Wednesday, 7 March 2012

Heroes of the Republic

Some months ago, we looked at the story of Horatius Cocles, and his incredible valour in defence of the city of Rome at the birth of the Republic (for the story, please click here). Through tremendous bravery, Rome had been saved from destruction at the hands of the Etruscans, and their mighty King Lars Porsenna of Clusium. Yet, despite this extraordinary moment, Tarquinius Superbus, the exiled seventh and final King of Rome, refused to give in. Through treachery, deceit and lies he had been forced from his rightful throne, and would not so easily be stopped in getting it back...

The City of Clusium today
Photograph taken by the author
Though impressed by Horatius' fortitude, Lars Porsenna pushed forward, and for the first time since her foundation two hundred and forty four years earlier, Rome herself endured the humiliation of a siege. Tarquin demanded Porsenna to force the surrender of Rome, and the submission of her people to him once more. Not only had the Romans expelled him from the city, the Senate had decreed that the property of Tarquin was now public land. The theft of his land drove the king into fits of rage at the very mention of his old city. Fearing the might of the Tarquins still, Porsenna dared not disobey his fellow king and ally. Through his own strategic brilliance, Porsenna cut off Rome from her supplies, and overran her lands, but could not extinguish the city itself, well defended as it was. The siege grew in its ferocity. Starvation began to stalk the streets of Rome, slowly strangling the life out of her people. The Senate, in desperation, sent envoys to the Latin cities to the South, calling for aid. Alas it was in vain, for the Latin ambassadors saw the Roman plight as hopeless, and made their peace with the Etruscans. Rome was on her own. Lars Porsenna, a shrewd yet honourable man, saw the desperation of the Romans, sent envoys to the city one last time. The war, and their famine, could all be over if they would just accept Tarquin once more. Though dire was their state, the Romans held their honour still. Never again would a Roman bow to an Etruscan King, and the envoys returned with a defiant refusal to their king. The end seemed near, for though they retained their freedom, for now, it seemed they had condemned themselves to death. It was from this hopelessness that a man emerged among the Romans.

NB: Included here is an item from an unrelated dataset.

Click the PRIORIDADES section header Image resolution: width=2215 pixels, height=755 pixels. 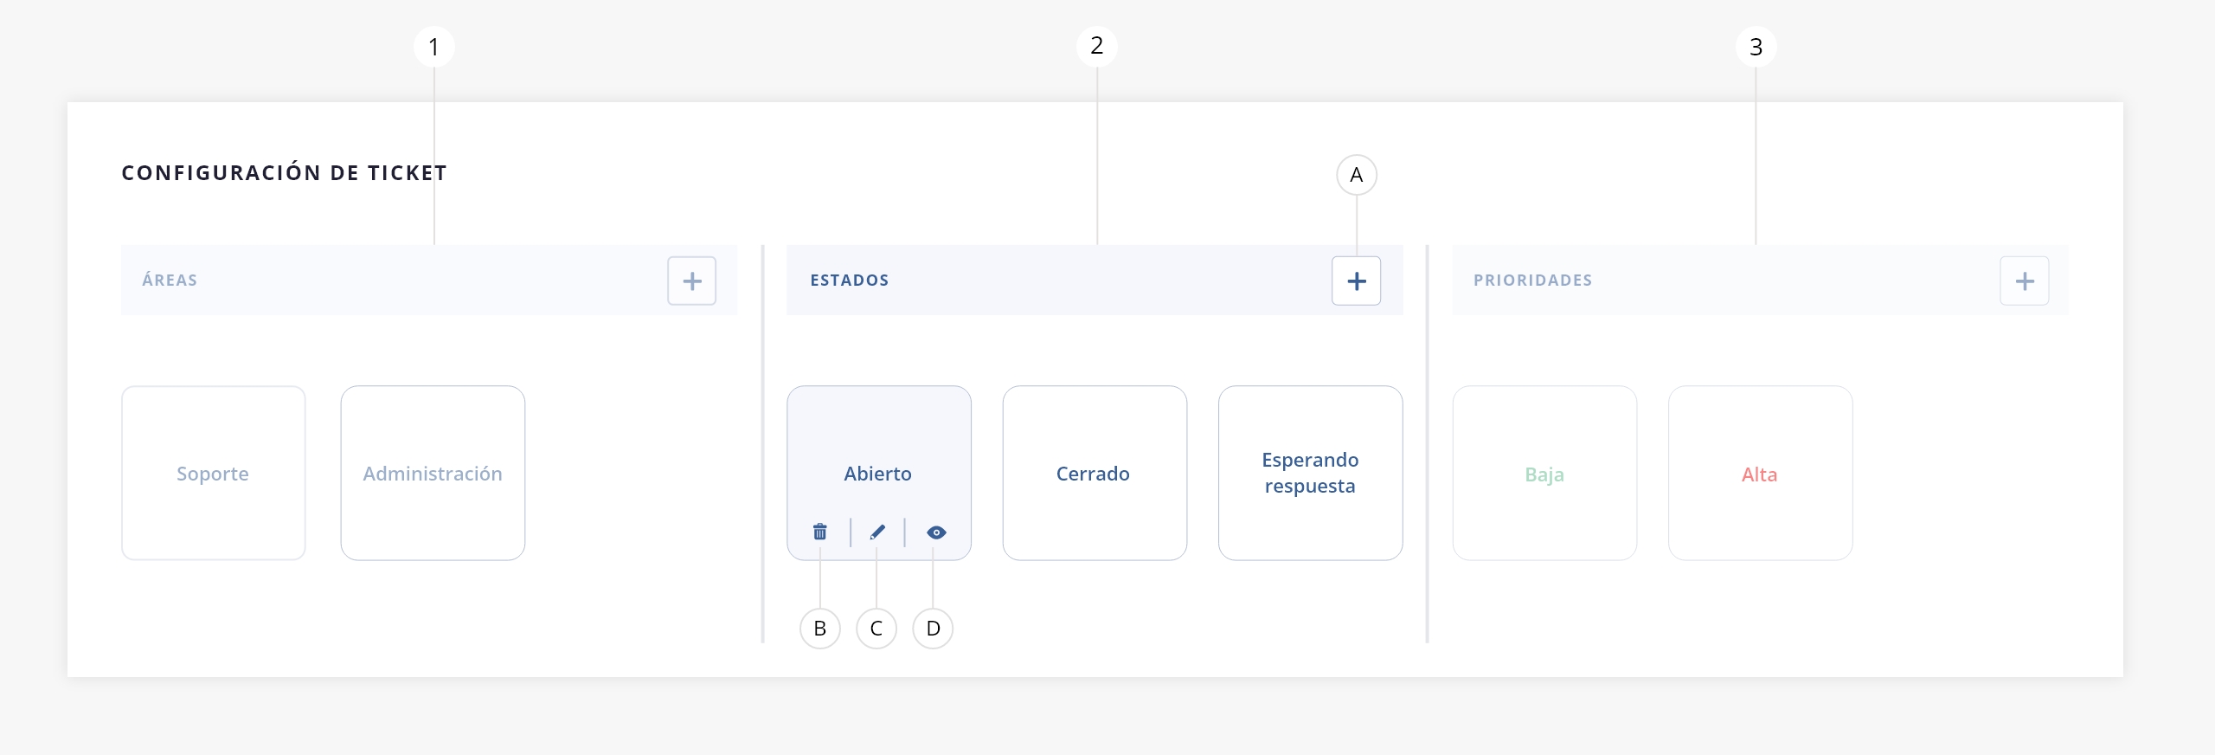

His name was Gaius Mucius, an aristocrat of considerable position, yet little known at the time, but whose name would one day be legend. Unable to tolerate the shame that Rome now endured any longer, Mucius summoned the Senate to put forward a proposition. Careful to avoid revealing too much, lest a traitor unveil his ploy to the foe, Mucius' request was cryptic, yet brief. "'I wish', he said, 'to cross the river and to enter, if I can, the enemy's lines. My object is neither plunder nor reprisals, but, with the help of God, something more important than either'". Intrigued, and filled with desperate hope, the Senate granted his request. Concealing a dagger in his clothes, Mucius took leave of the city.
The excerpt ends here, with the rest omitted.